Municipality in the Mexican state of Yucatán

Panabá Municipality is a municipality in the Mexican state of Yucatán. It is located in the eastern region of the Yucatán Peninsula's northern coast. Panabá is also the name of the municipality's largest township, which is also its municipal seat (cabecera municipal). The municipality borders San Felipe and Rio Lagartos to the north, Tizimín to the east, Sucilá to the south and the municipalities of Dzilam de Bravo and Dzilam González to the west.

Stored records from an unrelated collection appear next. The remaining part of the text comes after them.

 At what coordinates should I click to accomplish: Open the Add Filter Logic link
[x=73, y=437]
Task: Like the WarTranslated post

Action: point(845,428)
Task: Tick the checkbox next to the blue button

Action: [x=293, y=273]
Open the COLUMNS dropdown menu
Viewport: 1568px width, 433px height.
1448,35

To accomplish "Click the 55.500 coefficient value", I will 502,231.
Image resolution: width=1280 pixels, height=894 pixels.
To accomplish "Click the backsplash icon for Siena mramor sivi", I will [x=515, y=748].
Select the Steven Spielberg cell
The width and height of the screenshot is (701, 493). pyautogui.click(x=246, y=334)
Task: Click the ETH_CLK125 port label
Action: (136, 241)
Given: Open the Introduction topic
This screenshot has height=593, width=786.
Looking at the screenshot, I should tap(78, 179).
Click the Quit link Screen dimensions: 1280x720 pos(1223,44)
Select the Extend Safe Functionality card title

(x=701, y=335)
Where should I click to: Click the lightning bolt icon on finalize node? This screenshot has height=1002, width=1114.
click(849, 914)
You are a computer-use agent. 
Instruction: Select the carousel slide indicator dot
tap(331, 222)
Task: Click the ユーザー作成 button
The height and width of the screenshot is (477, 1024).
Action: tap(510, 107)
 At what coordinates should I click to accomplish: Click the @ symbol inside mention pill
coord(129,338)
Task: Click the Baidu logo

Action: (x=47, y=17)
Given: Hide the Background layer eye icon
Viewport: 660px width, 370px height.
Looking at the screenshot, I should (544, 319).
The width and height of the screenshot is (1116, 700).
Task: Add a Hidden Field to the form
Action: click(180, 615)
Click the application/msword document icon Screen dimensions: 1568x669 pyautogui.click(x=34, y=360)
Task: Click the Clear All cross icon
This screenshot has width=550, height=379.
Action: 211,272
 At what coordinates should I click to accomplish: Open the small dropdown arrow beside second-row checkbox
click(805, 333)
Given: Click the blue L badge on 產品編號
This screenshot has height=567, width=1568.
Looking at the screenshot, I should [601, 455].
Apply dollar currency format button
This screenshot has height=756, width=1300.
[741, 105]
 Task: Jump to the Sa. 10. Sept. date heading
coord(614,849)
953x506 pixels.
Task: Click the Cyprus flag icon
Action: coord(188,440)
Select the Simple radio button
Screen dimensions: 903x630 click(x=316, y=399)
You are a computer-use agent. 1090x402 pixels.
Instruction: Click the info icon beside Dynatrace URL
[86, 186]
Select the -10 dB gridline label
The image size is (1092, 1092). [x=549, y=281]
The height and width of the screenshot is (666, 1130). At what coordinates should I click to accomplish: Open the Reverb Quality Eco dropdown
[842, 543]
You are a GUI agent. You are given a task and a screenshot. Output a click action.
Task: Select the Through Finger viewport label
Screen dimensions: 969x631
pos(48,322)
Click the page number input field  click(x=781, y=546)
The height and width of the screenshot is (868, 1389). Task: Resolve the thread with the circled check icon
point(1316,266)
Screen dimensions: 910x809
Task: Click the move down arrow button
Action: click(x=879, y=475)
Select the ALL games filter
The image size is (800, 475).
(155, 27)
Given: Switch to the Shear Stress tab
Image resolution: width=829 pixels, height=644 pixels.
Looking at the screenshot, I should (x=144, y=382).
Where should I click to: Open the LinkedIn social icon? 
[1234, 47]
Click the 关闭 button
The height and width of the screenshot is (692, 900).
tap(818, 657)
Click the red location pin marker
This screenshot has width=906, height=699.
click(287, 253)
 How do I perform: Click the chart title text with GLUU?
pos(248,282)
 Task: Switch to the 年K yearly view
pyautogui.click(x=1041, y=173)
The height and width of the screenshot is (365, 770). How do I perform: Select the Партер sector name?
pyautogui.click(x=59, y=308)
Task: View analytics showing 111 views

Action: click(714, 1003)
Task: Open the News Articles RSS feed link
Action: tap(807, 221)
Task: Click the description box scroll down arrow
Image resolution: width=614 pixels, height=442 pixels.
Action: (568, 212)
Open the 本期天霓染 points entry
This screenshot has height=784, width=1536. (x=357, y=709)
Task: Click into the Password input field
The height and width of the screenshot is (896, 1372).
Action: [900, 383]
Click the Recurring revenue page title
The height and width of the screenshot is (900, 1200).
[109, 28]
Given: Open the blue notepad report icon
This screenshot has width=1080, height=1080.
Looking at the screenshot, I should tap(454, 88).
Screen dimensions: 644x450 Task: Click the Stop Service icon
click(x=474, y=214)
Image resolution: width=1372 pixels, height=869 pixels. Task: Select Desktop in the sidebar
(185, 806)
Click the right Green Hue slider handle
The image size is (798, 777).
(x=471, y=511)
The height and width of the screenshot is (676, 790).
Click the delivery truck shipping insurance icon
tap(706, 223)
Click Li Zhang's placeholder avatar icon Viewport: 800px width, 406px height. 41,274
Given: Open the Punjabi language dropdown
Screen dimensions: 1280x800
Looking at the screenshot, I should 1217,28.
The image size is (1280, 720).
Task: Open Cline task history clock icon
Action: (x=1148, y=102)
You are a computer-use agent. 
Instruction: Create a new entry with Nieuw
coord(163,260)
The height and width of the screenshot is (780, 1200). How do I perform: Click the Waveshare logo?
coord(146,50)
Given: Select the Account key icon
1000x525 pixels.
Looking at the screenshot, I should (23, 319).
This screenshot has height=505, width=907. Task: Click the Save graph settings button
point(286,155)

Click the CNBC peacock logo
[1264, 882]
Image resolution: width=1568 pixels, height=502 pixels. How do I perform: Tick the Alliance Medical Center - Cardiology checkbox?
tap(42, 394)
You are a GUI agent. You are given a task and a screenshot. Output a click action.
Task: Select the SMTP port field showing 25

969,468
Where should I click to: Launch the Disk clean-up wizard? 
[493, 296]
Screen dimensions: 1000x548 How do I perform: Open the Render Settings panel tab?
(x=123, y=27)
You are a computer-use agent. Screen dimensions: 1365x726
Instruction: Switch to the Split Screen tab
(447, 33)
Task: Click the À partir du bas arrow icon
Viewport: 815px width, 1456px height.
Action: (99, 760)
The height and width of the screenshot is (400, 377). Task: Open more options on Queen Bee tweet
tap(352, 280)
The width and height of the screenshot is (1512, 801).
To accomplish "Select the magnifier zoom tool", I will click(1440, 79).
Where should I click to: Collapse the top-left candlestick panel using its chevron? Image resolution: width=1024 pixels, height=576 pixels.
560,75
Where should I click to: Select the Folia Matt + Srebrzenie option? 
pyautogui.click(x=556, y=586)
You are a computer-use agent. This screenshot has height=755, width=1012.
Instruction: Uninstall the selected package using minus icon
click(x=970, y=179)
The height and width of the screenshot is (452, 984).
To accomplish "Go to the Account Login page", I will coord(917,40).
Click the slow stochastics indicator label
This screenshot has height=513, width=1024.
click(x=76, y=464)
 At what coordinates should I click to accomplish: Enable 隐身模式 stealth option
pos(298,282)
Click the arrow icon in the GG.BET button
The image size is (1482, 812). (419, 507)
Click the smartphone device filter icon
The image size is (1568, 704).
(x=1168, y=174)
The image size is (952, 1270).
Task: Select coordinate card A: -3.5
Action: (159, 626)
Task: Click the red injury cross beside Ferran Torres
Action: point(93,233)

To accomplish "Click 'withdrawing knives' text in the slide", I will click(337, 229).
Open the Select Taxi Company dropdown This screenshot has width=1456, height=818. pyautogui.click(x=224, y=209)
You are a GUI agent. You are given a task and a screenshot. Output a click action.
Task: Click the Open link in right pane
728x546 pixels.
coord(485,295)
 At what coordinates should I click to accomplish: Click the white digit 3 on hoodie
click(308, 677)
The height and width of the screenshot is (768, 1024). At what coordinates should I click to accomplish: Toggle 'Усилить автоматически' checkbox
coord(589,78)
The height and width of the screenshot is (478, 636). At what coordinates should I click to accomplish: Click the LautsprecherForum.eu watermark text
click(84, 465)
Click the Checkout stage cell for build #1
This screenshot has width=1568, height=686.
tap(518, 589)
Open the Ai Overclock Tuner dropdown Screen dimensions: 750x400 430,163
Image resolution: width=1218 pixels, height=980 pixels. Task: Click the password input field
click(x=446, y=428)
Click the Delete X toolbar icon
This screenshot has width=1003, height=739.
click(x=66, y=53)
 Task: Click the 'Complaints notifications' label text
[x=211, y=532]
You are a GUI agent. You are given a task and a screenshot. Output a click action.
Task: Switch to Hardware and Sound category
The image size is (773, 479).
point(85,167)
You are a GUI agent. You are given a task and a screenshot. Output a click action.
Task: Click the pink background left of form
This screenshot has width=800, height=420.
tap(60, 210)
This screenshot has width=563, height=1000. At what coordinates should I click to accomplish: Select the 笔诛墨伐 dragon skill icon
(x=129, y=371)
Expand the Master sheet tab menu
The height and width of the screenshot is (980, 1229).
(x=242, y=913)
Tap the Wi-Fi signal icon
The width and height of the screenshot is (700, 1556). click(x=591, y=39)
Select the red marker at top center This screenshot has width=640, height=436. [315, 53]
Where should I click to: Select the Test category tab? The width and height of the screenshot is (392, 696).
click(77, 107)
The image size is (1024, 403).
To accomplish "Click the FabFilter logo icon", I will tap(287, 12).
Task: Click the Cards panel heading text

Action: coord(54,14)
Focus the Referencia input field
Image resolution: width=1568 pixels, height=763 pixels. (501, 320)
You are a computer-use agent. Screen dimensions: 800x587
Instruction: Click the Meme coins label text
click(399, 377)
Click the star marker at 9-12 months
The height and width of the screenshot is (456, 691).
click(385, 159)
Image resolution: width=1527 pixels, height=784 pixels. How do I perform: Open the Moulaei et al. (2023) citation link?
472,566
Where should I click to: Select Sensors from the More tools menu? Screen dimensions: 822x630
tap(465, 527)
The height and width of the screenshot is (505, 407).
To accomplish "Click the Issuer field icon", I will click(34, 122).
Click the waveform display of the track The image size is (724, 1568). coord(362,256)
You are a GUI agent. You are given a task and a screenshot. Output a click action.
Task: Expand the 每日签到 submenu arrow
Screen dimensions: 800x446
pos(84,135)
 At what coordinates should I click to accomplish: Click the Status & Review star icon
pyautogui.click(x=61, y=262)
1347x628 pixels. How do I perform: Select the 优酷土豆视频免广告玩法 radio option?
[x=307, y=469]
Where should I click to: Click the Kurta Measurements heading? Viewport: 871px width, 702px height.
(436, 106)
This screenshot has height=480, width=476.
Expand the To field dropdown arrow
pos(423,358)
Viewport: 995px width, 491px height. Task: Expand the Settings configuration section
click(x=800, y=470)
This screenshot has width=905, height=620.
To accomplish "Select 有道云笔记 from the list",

==Political regionalisation==

The municipality belongs to the First Federal Electoral District and the Tenth Local Election District.

== Foundation ==

Throughout the colonial period, Panabá was under the jurisdiction of Valladolid through Tizimín. During the nineteenth century Panabá was part of the municipality of Tizimín until 1918.

==Indigenous groups==

The population of indigenous language (Yucatec Maya) speakers (5 years and over) is 2,465 people.

==Demographic trends==

According to the Census of Population and Housing made in June 2010 by the INEGI, the total population of the municipality was 7,461 people, of whom 3,718 are male and 3,713 are female. The total population of the town represents 0.32 per cent of the total population of the state.

== Climate ==

Climate data for Panabá
| Month | Jan | Feb | Mar | Apr | May | Jun | Jul | Aug | Sep | Oct | Nov | Dec | Year |
| Mean daily maximum °C (°F) | 30.2 (86.4) | 30.4 (86.7) | 31.8 (89.2) | 33.0 (91.4) | 33.1 (91.6) | 33.2 (91.8) | 32.9 (91.2) | 33.6 (92.5) | 32.5 (90.5) | 31.6 (88.9) | 30.8 (87.4) | 31.0 (87.8) | 32.0 (89.6) |
| Mean daily minimum °C (°F) | 14 (57) | 15.3 (59.5) | 17 (63) | 18.0 (64.4) | 18.6 (65.5) | 19.5 (67.1) | 19.8 (67.6) | 19.8 (67.6) | 19.6 (67.3) | 18.4 (65.1) | 16.4 (61.5) | 14.8 (58.6) | 17.6 (63.7) |
| Average precipitation mm (inches) | 41 (1.6) | 38 (1.5) | 43 (1.7) | 33 (1.3) | 89 (3.5) | 150 (5.9) | 140 (5.5) | 160 (6.4) | 200 (8) | 120 (4.7) | 51 (2) | 51 (2) | 1,120 (44.1) |
Source: Weatherbase

==Education, health and housing==

The town has 4 levels of schools: preschool, primary, secondary and high school. There is a library located in the headquarters. A literacy campaign made by the National Institute for Adult Education (INEA) succeeded in increasing literacy in the municipality. In 1980, there was 663 people counted as illiterate and by 1986 this number was reduced to 136. According to the 2010 census, the literacy rate for people between 15 and 24 years of age was 97.2%.